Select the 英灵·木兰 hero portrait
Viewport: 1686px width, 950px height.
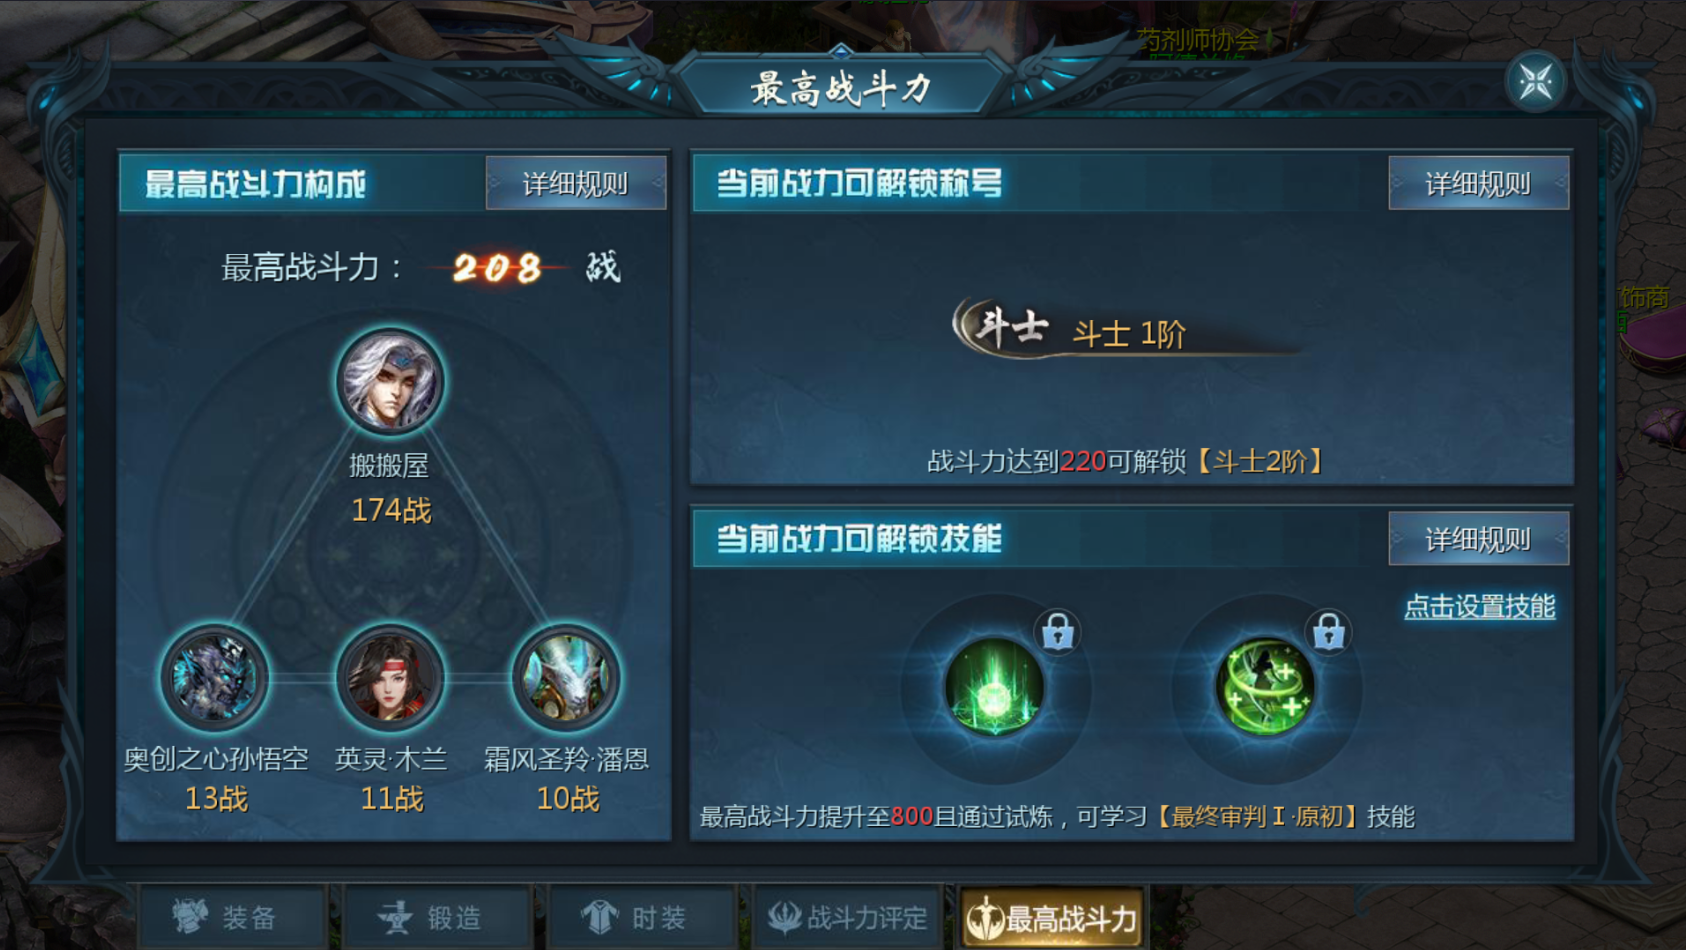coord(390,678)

...

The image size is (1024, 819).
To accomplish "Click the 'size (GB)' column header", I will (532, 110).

**Aim of the task:** Where a line of the data above includes the string "size", pull it out.

**Written solution:**
The image size is (1024, 819).
To accomplish "Click the 'size (GB)' column header", I will (532, 110).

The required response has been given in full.